Lewis aimed his harshest rebukes yesterday at Assistant U.S. Attorney Joseph A. Fisher III, a key member of the prosecution team. Lewis accused Fisher of improperly asking "leading" questions of witnesses, going questions that encompassed subjects outside the scope of the indictment and "almost defiantly" violating court rules.

"You do this once more, Mr. Fisher, and you'll be in more trouble than you've ever been in," the judge asserted at one point in the jury's presence. Fisher was later warned by Lewis that he might be ordered to "step aside" and be replaced by another prosecutor unless Fisher complied with Lewis' orders.

Rulings by Lewis yesterday also prevented two other prosecutors from questioning witnesses who had already been sworn in and had taken the witness stand. The prosecutors apparently feared Lewis might declare a mistrial if they proceeded with their questioning. His rulings, issued in his chambers yesterday morning, appeared to limit evidence that could be presented.

"If you cause a mistrial, don't complain," the judge warned one of the prosecutors, Theodore S. Greenberg.

At another point, Lewis admonished the prosecution for calling an IRS supervisor to the witness stand merely to establish that another IRS agent had audited Airlie Foundation tax records. "Why do you bring a government agent up here for that? You don't mind spending the taxpayers' money at all, do you?" Lewis said.

Amid the extraordinary, rapid-fire exchanges between the judge and the lawyers the prosecution presented considerable additional testimony intended to prove the conspiracy, bribery, tax-evasion and tax-falsification charges against Head.

Diane Kidwell, Head's former administrative assistant, testified that she had frequently "inflated" expense vouchers and turned over the additional money from those vouchers to Head. The prosecution contends such financial manipulations produced a slush fund, allegedly used to provide bribes.

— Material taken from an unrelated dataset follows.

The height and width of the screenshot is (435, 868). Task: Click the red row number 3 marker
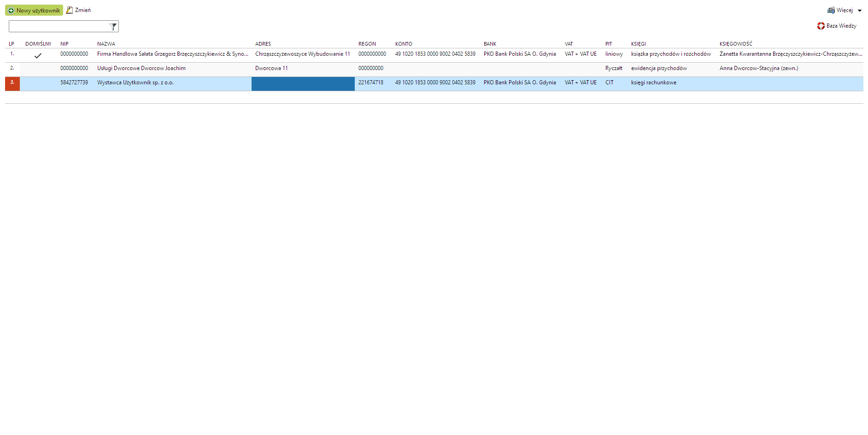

Kidwell also testified she had seen Elko. Flood's former aide, leave Head's office serveral times with thick white envelopes. Elko previously told the jury that he received thousands of dollars in bribes from Head in plain white envelopes.

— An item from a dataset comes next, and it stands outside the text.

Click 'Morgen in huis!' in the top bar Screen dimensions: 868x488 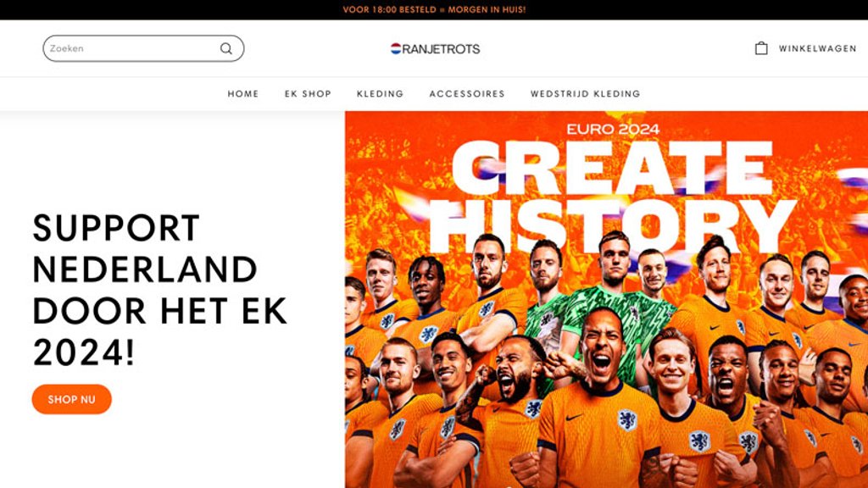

Charlotte Fowler, Head's former executive assistant, told the jury that she had maintained a cash fund -- sometimes amounting to $5,000 -- for Head. She said she periodically "put on a pair of white gloves" to wipe the money clean at Head's request, presumably to avoid fingerprints.

Fowler and several other witnesses also described a complex series of transactions, which the prosecution alleges were designed to launder an illegal $11,000 loan from Head to Jesse P. Hare, the former IRS agent. The prosecution has charged that Hare performed an improperly lenient tax audit of Airlie Foundation in return for the loan.

Head's lawyers appeared to raise doubt about the credibility of some prosecution witnesses during cross-examinations. Elko acknowledged that he once asked Head for an $8,000 loan and was turned down. The incident occurred shortly before Elko started cooperating with federal investigators, the former congressional aide said.

Another prosecution witness, Robert T. Curtis, admitted he had stolen between $20,000 and $25,000 from Head and the Airlie Foundation before he was asked to resign as Airlie's comptroller in 1975.